TASK DESCRIPTION :: Omit every picture, and retype the lines that run from the beginning of the data below through the line containing "Given: Select the Type tool", inclusive.

DATA EXCERPTS START

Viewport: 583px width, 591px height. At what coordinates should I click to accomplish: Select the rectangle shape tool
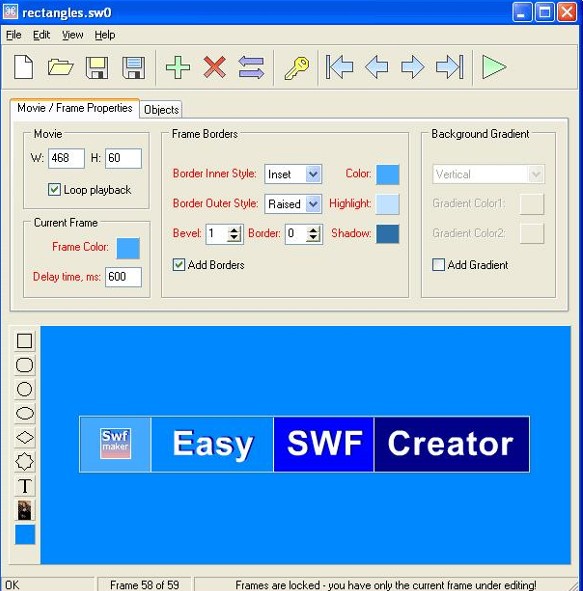24,341
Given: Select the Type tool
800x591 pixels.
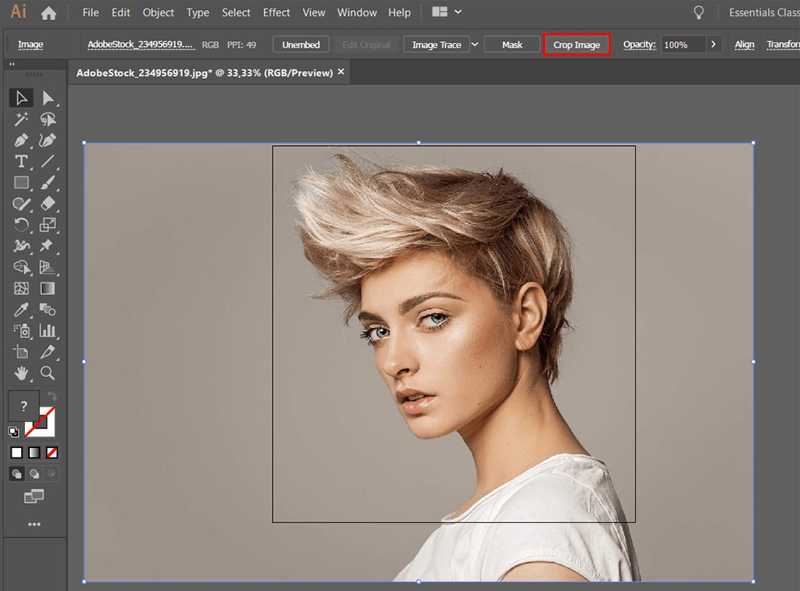Looking at the screenshot, I should pyautogui.click(x=22, y=162).
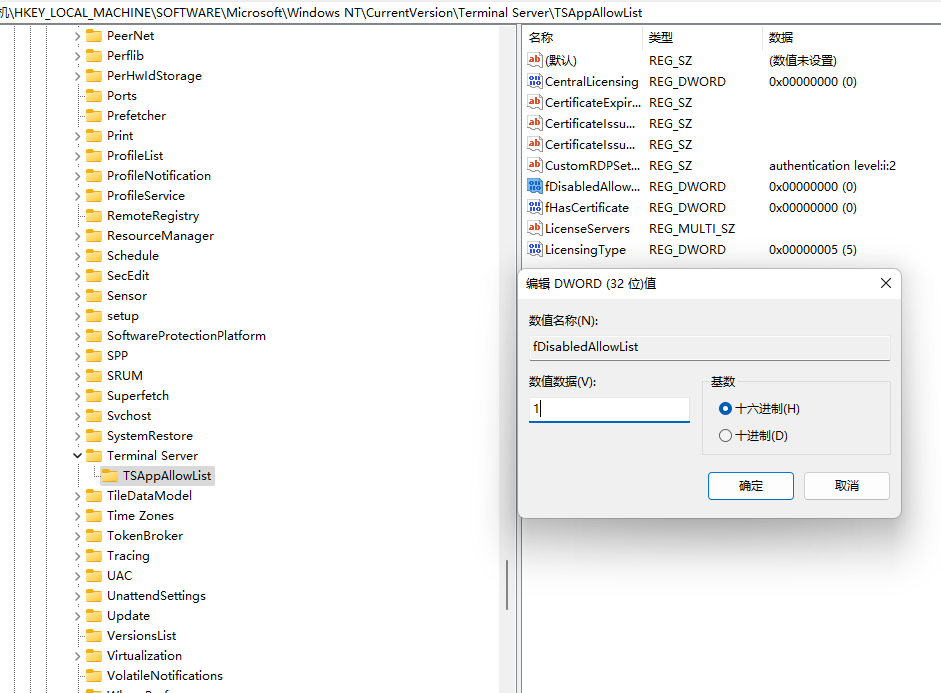Image resolution: width=941 pixels, height=693 pixels.
Task: Click the Prefetcher folder icon
Action: [x=96, y=115]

DATA EXCERPTS END

YOUR RESPONSE ::
Viewport: 583px width, 591px height. At what coordinates should I click to accomplish: Select the rectangle shape tool
24,341
Given: Select the Type tool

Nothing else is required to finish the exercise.